To be honest, my Clear Days have been frightfully flabby efforts so far. My parameters have been rather porous – I’ve sneaked in emails, booked in dentist appointments and done favours for friends who think I’m having a Day Off. But this week I decided to get firm.

On Monday I chatted to Atlassian founder Mike Cannon-Brookes. The key to getting clear, he shared, is to use the space for “looking up”. That is, it’s for working on stuff that’s got nothing to do with what you do day-to-day. I also spoke to Madisyn Taylor from DailyOM, a blog I’ve followed for three years. Each day she posts poignant wisdoms from her office in California. How does she get inspired? She takes Tuesdays off. She begins by buttressing her parameters: “I turn my phone off and get the house ready by clearing clutter. I don’t leave the house all day. Then I meditate with a notebook next to me, to record ideas as they come up. I’m firm about it.”

Finally, as deadline for this column loomed, I came across an article by productivity guru Steve Pavlina espousing the “one week on, one week off” approach. He works full-throttle for 7 days – pushing himself to 80-100 hours, completely focused and not bothering to have life balance. “Recycle your dirty clothes if you must,” he says. Then, the next 7 days you walk away completely and get perspective, dream, doodle, travel. Sprint, rest, sprint, rest. His tip: it doesn’t matter how long the cycle, so long as the distinction between sprinting and resting is firm. Yes, firm. This is my lesson.

I realise most people can’t wake up and announce to the boss they’re taking Thursdays off. But we can all clear some space somewhere, even if it’s 15 minutes either side of every entry in your diary (my PA during my magazine editing days used to do this for me). The value is in creating the parameters and buttressing it firmly. Then you can step into the space safely and place everything that’s been held in it – the tuba lessons, the rabbit stifado, the….
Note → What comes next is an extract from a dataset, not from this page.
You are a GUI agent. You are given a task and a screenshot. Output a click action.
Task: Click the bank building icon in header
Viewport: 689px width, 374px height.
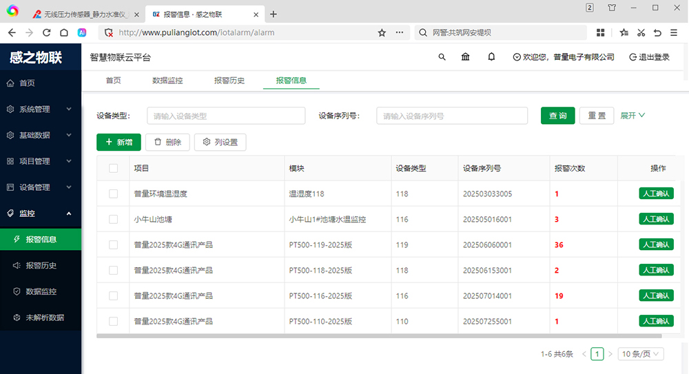click(466, 57)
And I should update you: I am STILL only working four days a week…it’s taken a lot of false starts and discipline. But it’s paying off. The biggest hurdle? That feeling that “this relaxation thing should be more enjoyable”…like when you’re on holiday and you finally stop and sit by the pool and the feeling isn’t nearly as good as the brochure intimated. I’ve combatted this by launching into my Thursdays with this simple intention: let’s just see what happens.